BEGIN Provided records
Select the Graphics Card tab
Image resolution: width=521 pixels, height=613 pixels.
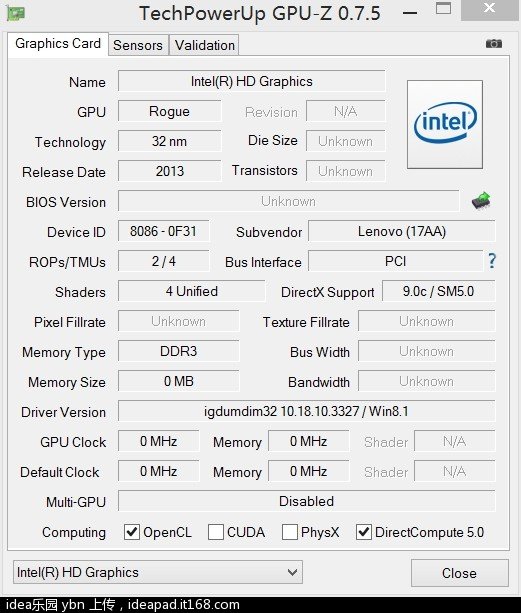[58, 44]
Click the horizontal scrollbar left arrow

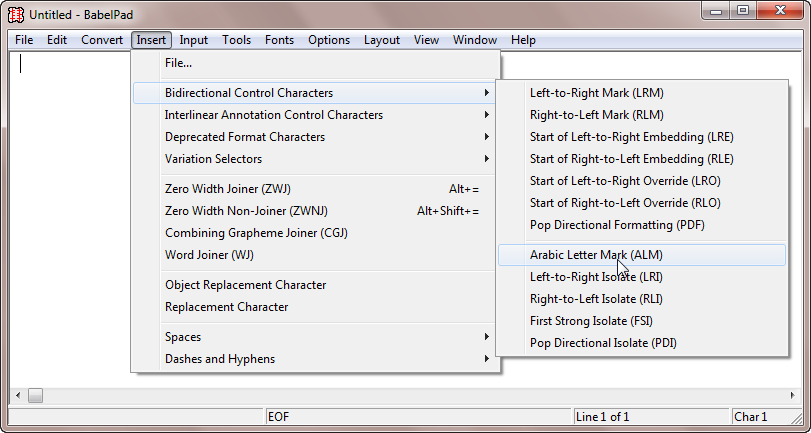18,396
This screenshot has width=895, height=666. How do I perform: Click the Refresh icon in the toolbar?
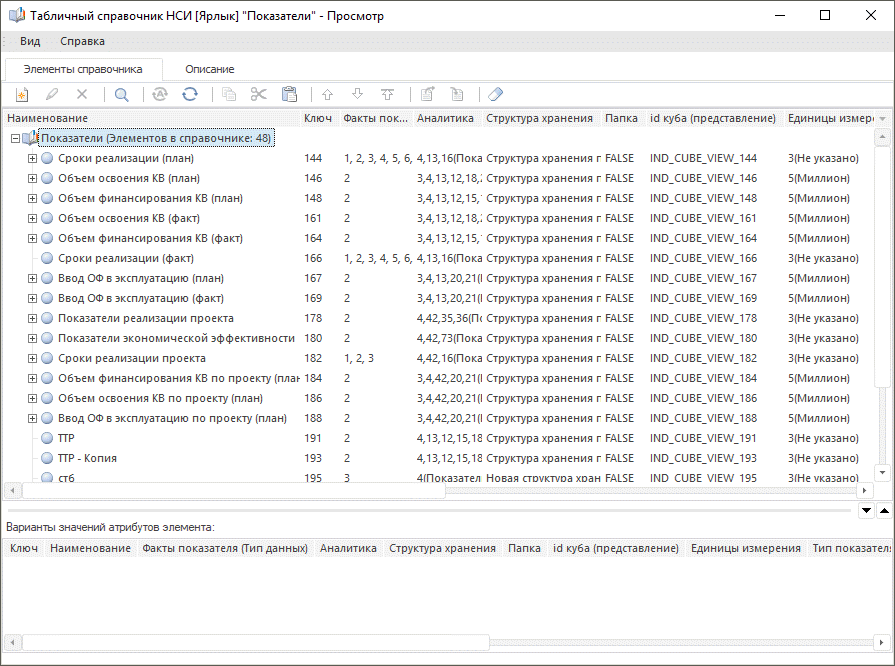pyautogui.click(x=189, y=94)
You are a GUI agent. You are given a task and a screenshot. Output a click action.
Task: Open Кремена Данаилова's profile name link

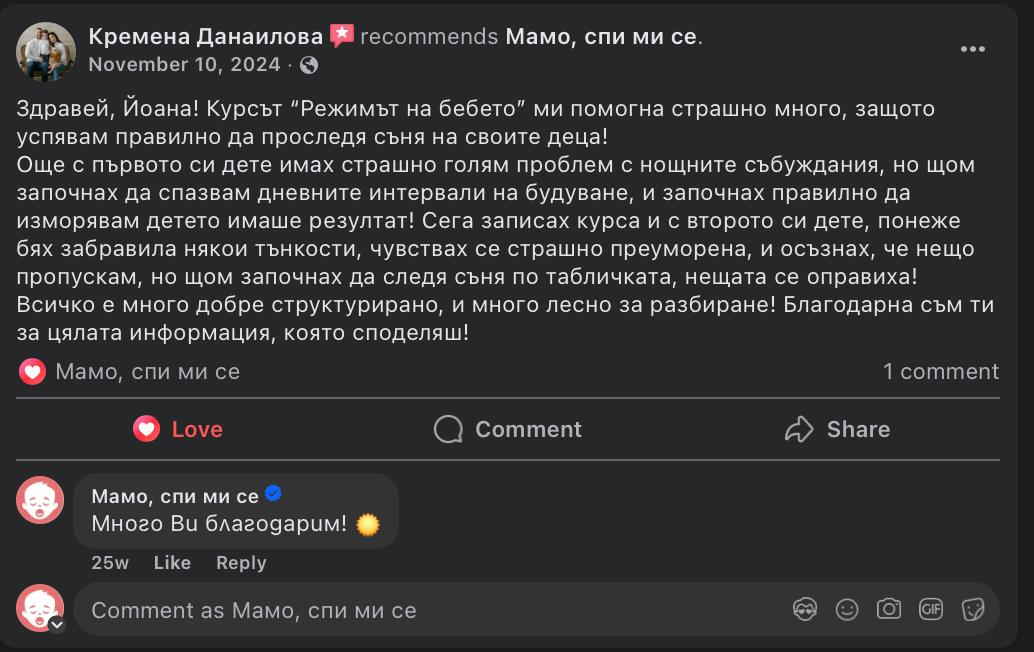coord(206,37)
END Provided records
Retype the lines of the material from the one containing "You are a GUI" through the end of the material, inclusive, word for word. Leave the pictures out of your answer.

● **Task solution**
You are a GUI agent. You are given a task and a screenshot. Output a click action.
Task: Open Кремена Данаилова's profile name link

coord(206,37)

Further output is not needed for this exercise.